Exercise directions: Return exactly the lines of the entries that start at the line containing "1454x950 pixels. How" and continue to the last line. Omit the pictures.

══════════════════════════════

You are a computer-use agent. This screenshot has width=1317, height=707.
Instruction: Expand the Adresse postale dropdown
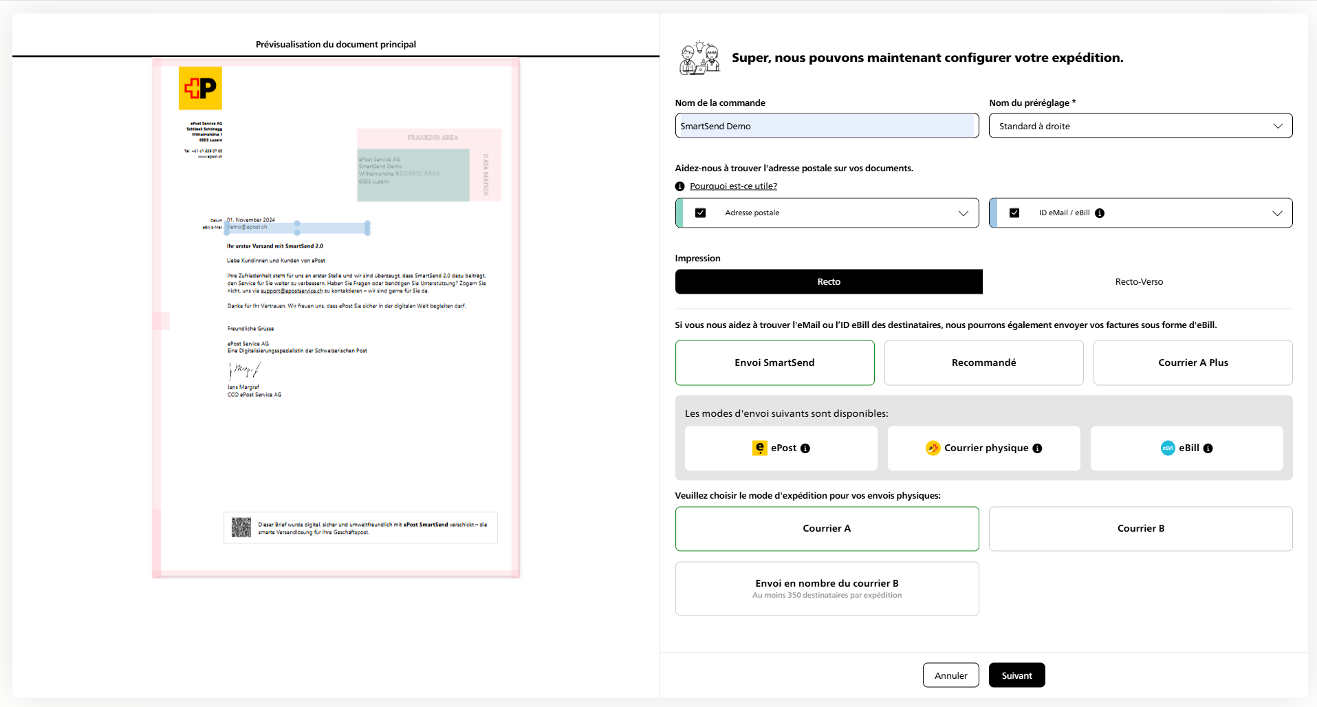(963, 213)
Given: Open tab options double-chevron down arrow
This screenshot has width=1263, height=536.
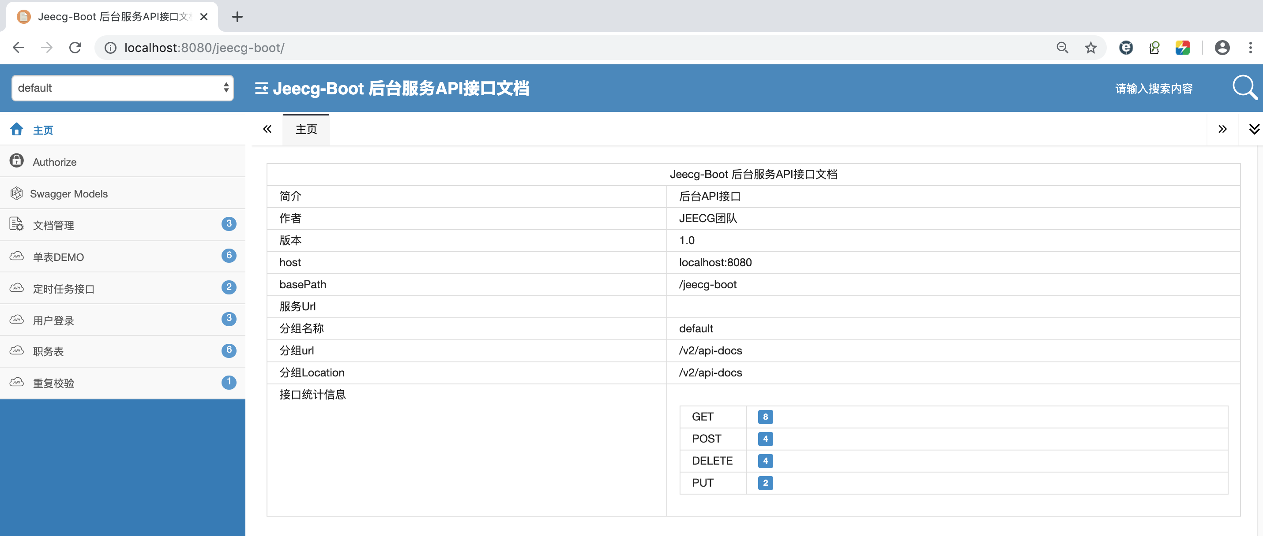Looking at the screenshot, I should [1254, 129].
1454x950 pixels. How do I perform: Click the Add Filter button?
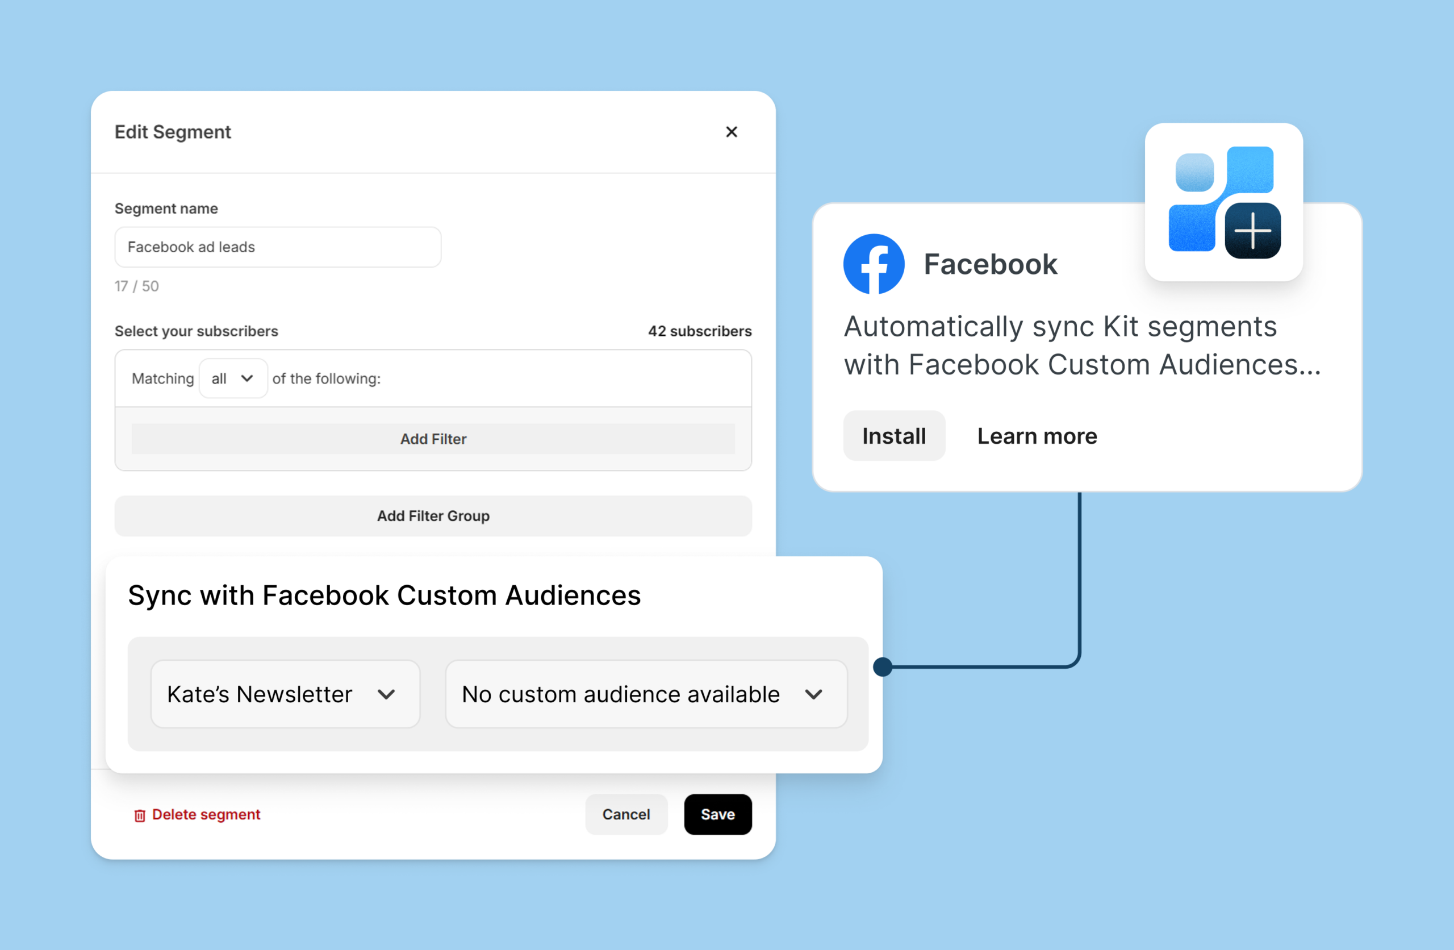pyautogui.click(x=433, y=439)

══════════════════════════════

Exercise result:
1454x950 pixels. How do I perform: Click the Add Filter button?
pyautogui.click(x=433, y=439)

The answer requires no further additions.